As we get close to the end of the semester, it’s been quite busy in the archives. Students are trying to finish research papers and everyone else wants to wrap projects up before the rush of the holidays. Last week was particularly wild, but during a brief respite there was one very pleasant moment of serendipity. Not two hours after I put up the post about Zevi Salsburg, a gentleman came in looking for a copy of the operations manual for the R1 computer. He turned out to be Sigsby Rusk, a Rice physics Ph.D. who had become the head of the computer project in 1966. (Rusk was also the source of the photographs that are included in the short history of the Rice computer.) We had the manual he was interested in, as well as a couple of boxes of other documentation and some photos. I spent some thoroughly enjoyable time talking with him about the computer and the people involved with it and looking through some of the pictures.
It was all interesting, but the thing that really caught my attention was an accident–one of the photographs seemed to be out of place. Rather than a picture of the R1 or its crew, it shows Tom Bonner (in coat and tie) of the physics department standing near part of the van der Graaf accelerator that was so critical to mid-century Rice’s strength in physics. With him, bent over the apparatus, is a man that Mr. Rusk identified as Frans Vander Henst. I had heard of Vander Henst, often, but this was the first time I’d ever knowingly seen him.

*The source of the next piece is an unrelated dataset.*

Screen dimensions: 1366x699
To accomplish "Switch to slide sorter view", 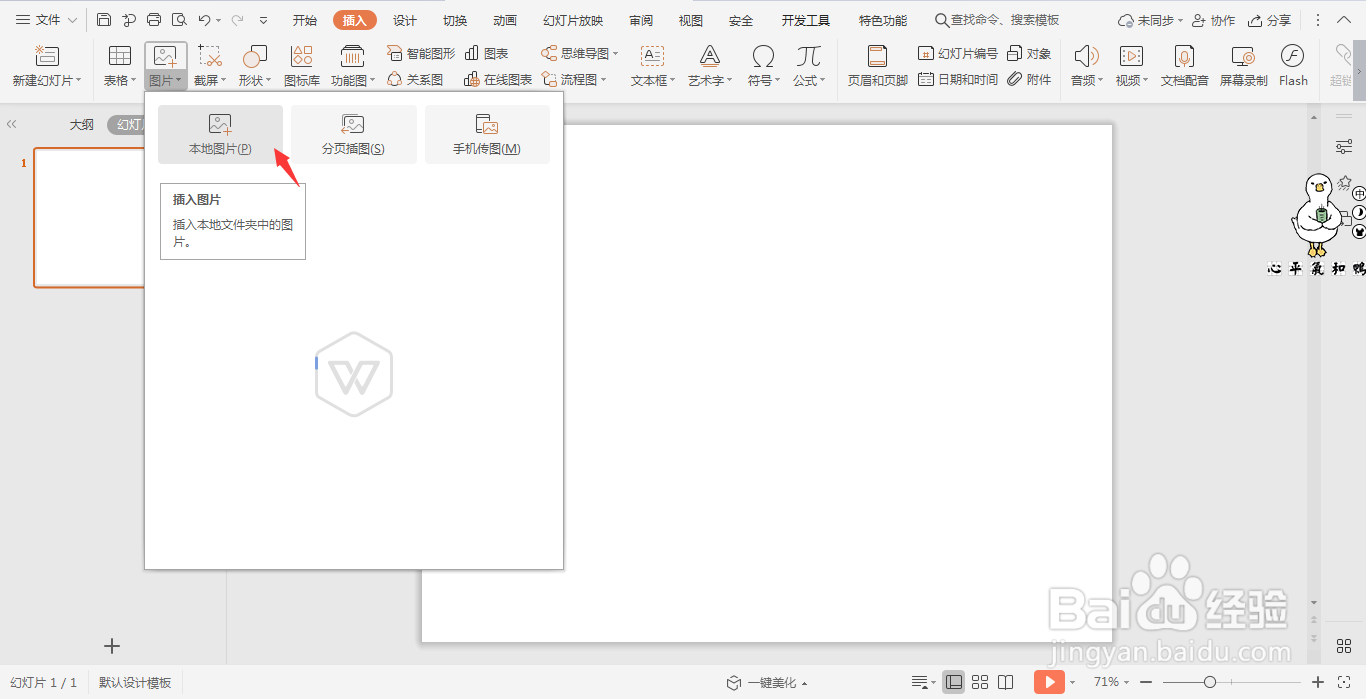I will click(980, 682).
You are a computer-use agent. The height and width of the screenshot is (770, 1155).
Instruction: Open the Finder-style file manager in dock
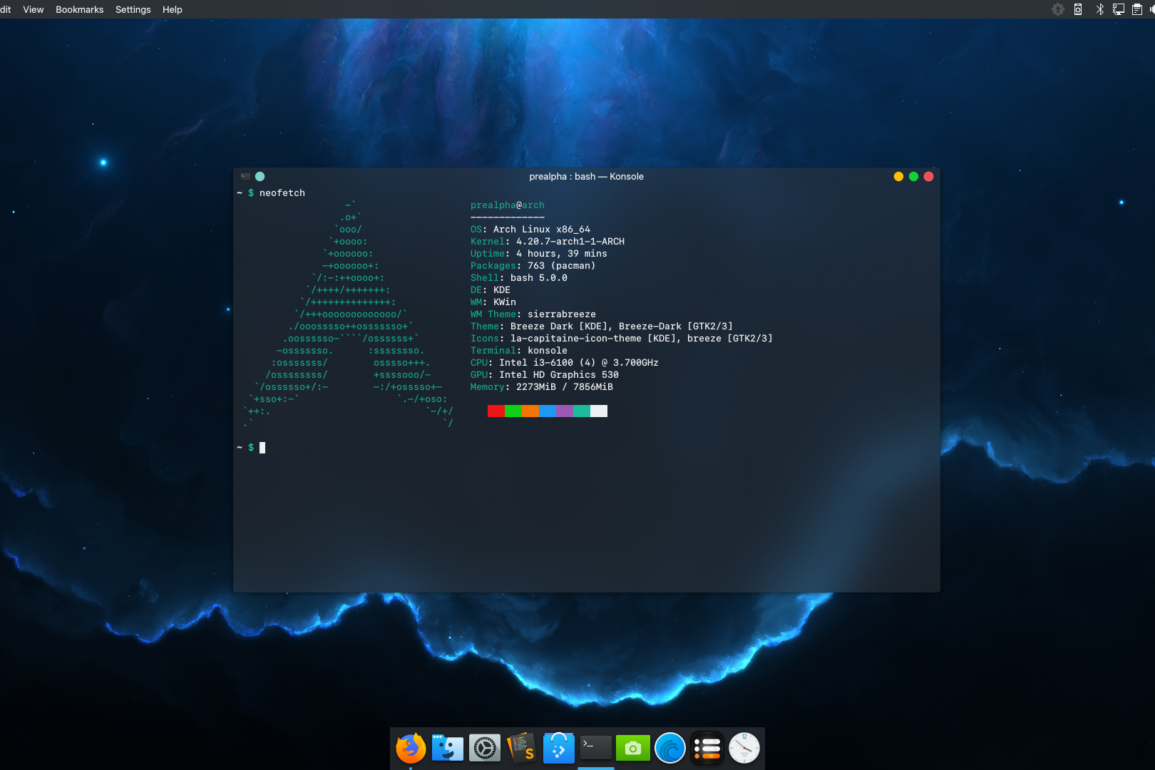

Staff members, no matter how important their role, often completely disappear from the historical record. This is nearly true of Vander Henst. Unlike the faculty who worked in the department, only the smallest traces of him remain in the archives. Here’s everything I know: He came to Rice in it’s earliest days. He arrived in 1920 from Holland, where he had been highly trained as a scientific technician, and took charge of the physics shop. He retired 48 years later, having overseen the transition from relatively simple machinery to nuclear reactors. His name appears in the directory and we have a copy of his obituary. (He died in 1992 at the age of 94.) Most of the people who told me stories about him are now themselves gone, and there is only a vague memory of him on campus anymore. What is remembered is that he was kind of a joker. The only thing that gives any sense of what his importance may have been are the “thank yous” in the acknowledgment sections of a great many Ph.D. dissertations and scholarly articles.